Add to that legal roadblock a more temporal impediment to Ocasio-Cortez’s policy agenda: Legislation in the 117th Congress will be shaped much more by the most conservative Democrats in the 50–50 Senate than it will by the loudest socialists in the House.
But that doesn’t mean AOC-style censorship will be cauterized in the post-Trump era. To the contrary.
The awful events of January 6 accelerated trends in left-of-center circles, particularly within media and technology companies. Shocked at the sight of a violent mob lending street muscle to a lame-duck president’s conspiracy theory, journalists, academics, and social media companies seemed at once to agree on a two-pronged strategy: using the most maximally negative adjectives to describe the country’s still sizable Trump rump and banishing that bloc’s most deplorable figures from every platform within reach.
First it was the sitting president who was sent to social-media Siberia. Soon, the Twitter-for-right-wingers site Parler found itself without web hosting services after Amazon, Apple, and Google severed all business ties within a 48-hour span. The day after the House impeached Trump for a second time, the journalistic chattering classes redirected their outrage toward Politico inviting conservative commentator Ben Shapiro to be a single-day guest editor of its flagship email newsletter.
The deplatforming mania was almost awesome to behold. “You need to be shut down!” MSNBC anchor Mika Brzezinski ranted in the general direction of Facebook. “Nobody needs what you have to offer.

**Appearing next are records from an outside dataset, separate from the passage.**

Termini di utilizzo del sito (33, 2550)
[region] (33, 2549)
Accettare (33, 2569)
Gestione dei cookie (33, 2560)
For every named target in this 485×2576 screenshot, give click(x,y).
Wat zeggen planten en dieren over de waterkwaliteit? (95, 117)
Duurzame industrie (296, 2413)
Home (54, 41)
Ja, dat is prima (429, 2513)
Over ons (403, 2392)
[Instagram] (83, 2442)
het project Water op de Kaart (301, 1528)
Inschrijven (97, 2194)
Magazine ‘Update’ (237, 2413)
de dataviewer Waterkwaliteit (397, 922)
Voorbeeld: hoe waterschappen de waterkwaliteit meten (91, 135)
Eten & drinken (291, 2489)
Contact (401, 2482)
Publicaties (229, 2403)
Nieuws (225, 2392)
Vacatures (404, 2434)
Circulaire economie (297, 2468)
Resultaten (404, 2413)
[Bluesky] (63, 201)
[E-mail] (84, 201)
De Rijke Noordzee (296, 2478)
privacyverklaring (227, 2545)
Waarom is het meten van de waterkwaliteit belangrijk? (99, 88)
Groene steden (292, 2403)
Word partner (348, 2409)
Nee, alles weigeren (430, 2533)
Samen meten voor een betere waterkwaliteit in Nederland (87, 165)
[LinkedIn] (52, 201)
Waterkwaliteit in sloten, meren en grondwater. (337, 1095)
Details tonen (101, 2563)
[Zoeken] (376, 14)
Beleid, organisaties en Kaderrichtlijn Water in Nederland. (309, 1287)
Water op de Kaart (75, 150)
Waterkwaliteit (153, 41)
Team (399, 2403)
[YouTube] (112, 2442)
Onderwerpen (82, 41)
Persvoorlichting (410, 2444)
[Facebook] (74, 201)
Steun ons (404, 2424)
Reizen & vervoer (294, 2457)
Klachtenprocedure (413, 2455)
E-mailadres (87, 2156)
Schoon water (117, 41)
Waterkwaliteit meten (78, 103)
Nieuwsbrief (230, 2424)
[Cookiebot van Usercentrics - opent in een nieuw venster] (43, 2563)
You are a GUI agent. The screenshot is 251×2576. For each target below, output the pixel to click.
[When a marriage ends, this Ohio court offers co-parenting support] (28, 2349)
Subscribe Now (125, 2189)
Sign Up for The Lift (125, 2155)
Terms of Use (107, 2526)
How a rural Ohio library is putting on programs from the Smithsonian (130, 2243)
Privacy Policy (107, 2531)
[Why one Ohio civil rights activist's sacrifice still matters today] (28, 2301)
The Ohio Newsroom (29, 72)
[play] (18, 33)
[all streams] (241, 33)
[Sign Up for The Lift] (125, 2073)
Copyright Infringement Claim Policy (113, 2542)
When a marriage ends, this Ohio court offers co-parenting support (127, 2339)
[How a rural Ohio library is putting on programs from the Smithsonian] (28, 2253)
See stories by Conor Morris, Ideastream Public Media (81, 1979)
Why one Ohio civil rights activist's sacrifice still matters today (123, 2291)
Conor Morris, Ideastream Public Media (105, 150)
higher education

You’ve destroyed this country.” Neoconservative NeverTrumper and Washington Post columnist Max Boot thundered that President Joe Biden “needs to reinvigorate the [Federal Communications Commission] to slow the lies and sedition from Fox and other right-wing broadcasters.” Otherwise, Boot warned, “the terrorism we saw on Jan. 6 may be only the beginning, rather than the end, of the plot against America.” The Associated Press sent out this scare headline to its 1,300-plus media-industry subscribers: “Extremists exploit a loophole in social moderation: Podcasts.”